Aim of the exercise -> Retype, word for word, each line between the lines holding "O nás a výhody nákupu (550, 2226)" and "[button] (382, 384)", inclusive, and leave the rest of the data alone.
+--
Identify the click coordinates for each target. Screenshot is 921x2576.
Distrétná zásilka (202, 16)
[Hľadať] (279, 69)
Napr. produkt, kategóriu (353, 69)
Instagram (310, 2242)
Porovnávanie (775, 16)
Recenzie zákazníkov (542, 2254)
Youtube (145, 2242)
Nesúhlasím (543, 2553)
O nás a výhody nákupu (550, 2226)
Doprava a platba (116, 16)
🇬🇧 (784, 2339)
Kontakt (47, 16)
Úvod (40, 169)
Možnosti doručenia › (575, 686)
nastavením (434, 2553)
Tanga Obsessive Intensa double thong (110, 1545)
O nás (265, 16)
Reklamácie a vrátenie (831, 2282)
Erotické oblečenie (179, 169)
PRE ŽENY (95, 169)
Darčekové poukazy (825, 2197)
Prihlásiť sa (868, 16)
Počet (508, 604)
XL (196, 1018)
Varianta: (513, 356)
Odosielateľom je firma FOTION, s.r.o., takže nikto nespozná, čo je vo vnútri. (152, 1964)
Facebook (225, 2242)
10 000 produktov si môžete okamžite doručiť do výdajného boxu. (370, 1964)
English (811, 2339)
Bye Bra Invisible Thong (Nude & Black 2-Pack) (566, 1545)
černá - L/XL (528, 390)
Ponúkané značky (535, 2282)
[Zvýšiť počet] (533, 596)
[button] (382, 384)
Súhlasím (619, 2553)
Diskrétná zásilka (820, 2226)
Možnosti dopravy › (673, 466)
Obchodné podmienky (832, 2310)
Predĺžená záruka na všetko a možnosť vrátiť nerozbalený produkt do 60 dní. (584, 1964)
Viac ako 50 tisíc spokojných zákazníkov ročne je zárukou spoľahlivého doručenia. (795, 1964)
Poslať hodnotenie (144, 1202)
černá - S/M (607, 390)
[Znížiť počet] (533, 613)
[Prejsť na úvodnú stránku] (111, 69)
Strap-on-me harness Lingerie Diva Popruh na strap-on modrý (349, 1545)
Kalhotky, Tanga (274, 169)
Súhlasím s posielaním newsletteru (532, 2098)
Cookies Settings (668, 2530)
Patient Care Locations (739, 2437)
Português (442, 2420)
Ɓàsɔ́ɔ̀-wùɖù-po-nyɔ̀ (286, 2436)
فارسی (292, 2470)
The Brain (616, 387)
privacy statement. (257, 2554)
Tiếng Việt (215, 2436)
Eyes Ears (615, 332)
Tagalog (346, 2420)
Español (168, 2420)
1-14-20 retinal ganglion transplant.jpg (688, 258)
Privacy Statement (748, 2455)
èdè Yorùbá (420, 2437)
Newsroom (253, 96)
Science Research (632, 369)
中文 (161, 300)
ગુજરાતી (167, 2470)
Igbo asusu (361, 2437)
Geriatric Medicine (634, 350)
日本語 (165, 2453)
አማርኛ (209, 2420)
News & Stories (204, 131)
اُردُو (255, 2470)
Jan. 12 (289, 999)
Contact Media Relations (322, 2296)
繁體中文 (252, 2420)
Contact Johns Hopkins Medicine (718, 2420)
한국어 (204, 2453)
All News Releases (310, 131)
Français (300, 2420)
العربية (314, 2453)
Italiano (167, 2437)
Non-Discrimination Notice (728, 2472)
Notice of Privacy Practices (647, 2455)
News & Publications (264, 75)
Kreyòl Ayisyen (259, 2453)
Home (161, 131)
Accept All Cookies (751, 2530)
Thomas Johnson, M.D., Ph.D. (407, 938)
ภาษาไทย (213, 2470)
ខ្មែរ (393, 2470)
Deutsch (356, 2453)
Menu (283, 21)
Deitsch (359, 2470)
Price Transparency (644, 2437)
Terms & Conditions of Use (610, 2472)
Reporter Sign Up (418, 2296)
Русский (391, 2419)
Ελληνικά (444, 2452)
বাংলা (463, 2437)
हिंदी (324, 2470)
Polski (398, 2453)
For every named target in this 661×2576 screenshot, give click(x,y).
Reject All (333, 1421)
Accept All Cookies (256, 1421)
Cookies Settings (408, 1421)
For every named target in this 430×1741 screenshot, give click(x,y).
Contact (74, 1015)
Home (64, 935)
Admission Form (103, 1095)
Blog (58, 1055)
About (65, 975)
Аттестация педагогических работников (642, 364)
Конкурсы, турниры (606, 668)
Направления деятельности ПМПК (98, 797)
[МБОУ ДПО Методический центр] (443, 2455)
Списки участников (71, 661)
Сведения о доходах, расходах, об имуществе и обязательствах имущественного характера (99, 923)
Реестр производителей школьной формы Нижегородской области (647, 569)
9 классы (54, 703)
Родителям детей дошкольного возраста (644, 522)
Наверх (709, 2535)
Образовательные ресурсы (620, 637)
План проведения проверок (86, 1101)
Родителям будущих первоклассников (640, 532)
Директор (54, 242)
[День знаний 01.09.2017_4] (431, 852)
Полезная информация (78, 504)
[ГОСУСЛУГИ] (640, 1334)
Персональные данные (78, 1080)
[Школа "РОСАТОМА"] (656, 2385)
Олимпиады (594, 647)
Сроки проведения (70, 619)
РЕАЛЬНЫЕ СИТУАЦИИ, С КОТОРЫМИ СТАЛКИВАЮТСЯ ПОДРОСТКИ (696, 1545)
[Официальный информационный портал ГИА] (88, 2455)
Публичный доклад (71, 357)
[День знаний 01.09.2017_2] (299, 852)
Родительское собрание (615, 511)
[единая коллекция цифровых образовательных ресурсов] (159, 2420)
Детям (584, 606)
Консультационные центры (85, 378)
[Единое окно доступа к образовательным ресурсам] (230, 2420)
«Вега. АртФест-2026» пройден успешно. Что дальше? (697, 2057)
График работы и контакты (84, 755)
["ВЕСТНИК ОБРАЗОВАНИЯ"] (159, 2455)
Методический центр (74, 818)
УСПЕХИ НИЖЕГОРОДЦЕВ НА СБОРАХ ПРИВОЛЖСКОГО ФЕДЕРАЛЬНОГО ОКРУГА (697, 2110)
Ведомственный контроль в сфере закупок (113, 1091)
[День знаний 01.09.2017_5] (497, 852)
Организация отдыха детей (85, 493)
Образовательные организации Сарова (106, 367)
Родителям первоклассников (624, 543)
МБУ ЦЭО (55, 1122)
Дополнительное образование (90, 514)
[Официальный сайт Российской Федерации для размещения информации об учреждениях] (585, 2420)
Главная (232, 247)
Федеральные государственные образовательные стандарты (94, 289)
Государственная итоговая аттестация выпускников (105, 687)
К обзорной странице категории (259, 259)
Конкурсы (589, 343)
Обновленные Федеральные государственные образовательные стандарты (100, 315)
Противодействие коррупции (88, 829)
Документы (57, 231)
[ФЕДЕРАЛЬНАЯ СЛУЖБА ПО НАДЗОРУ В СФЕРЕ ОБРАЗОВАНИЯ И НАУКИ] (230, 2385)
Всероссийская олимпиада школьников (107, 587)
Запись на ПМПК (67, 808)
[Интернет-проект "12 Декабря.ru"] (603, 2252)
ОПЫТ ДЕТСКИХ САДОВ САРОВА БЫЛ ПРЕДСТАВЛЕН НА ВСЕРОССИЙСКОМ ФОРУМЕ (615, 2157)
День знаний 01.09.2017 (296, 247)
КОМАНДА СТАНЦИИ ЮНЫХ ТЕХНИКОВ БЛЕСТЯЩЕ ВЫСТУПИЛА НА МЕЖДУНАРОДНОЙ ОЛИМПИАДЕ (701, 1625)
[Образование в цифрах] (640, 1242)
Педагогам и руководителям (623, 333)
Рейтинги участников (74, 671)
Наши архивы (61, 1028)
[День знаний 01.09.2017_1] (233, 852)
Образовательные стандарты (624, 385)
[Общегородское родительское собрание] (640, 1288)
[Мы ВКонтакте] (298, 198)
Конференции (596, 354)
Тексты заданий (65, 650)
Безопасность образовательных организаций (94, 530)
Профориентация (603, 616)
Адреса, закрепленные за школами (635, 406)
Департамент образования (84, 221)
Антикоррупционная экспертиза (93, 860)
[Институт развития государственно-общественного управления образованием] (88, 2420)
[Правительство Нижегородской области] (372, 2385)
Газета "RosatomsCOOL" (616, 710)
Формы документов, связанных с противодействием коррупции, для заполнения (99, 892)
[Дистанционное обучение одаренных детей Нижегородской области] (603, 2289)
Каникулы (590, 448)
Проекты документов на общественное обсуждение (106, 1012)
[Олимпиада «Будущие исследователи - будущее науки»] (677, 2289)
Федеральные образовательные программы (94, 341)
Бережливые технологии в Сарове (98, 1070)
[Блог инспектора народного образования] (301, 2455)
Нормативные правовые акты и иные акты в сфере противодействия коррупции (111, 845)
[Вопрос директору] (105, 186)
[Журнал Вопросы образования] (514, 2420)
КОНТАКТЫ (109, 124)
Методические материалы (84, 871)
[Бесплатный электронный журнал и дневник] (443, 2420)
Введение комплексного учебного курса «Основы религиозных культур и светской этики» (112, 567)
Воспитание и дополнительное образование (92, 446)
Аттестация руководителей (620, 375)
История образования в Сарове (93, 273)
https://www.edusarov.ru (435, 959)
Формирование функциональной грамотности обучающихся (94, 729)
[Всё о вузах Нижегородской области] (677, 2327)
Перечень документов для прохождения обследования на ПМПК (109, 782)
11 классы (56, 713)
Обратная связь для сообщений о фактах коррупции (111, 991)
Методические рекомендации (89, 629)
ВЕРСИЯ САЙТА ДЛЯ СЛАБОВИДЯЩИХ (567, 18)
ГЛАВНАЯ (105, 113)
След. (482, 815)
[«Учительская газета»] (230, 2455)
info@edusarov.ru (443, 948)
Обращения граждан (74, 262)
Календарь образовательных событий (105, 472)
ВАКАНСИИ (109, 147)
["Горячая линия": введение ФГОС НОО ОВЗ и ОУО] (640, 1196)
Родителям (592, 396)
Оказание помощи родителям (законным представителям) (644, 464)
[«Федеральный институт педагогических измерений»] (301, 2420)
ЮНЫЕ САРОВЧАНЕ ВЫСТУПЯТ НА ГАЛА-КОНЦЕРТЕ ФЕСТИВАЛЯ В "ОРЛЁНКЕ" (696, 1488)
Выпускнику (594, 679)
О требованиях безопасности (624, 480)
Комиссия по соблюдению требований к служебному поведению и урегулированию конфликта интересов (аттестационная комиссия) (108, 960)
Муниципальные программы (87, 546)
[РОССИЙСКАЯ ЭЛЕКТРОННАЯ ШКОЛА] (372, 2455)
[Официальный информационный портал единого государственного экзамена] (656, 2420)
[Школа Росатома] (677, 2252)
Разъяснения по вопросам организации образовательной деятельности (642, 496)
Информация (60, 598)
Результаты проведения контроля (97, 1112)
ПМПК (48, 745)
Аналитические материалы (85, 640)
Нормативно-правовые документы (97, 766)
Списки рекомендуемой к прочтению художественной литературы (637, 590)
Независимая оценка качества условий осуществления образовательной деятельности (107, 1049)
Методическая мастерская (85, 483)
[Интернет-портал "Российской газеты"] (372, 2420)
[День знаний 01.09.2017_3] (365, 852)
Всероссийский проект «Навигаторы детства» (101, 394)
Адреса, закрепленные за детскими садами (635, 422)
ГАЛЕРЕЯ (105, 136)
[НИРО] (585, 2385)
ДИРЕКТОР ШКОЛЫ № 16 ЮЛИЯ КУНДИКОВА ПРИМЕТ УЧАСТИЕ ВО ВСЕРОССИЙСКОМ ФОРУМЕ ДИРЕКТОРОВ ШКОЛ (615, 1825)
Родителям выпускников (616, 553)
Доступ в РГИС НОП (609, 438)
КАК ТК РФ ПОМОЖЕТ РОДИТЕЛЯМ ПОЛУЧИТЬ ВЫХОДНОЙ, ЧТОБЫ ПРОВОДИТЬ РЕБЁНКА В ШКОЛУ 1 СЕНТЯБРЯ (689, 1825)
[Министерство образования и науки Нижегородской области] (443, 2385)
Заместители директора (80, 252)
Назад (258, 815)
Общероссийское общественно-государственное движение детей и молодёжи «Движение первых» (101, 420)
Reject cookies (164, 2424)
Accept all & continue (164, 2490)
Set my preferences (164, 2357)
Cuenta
+--
Result of the exercise ->
O nás a výhody nákupu (550, 2226)
Doprava a platba (116, 16)
🇬🇧 (784, 2339)
Kontakt (47, 16)
Úvod (40, 169)
Možnosti doručenia › (575, 686)
nastavením (434, 2553)
Tanga Obsessive Intensa double thong (110, 1545)
O nás (265, 16)
Reklamácie a vrátenie (831, 2282)
Erotické oblečenie (179, 169)
PRE ŽENY (95, 169)
Darčekové poukazy (825, 2197)
Prihlásiť sa (868, 16)
Počet (508, 604)
XL (196, 1018)
Varianta: (513, 356)
Odosielateľom je firma FOTION, s.r.o., takže nikto nespozná, čo je vo vnútri. (152, 1964)
Facebook (225, 2242)
10 000 produktov si môžete okamžite doručiť do výdajného boxu. (370, 1964)
English (811, 2339)
Bye Bra Invisible Thong (Nude & Black 2-Pack) (566, 1545)
černá - L/XL (528, 390)
Ponúkané značky (535, 2282)
[Zvýšiť počet] (533, 596)
[button] (382, 384)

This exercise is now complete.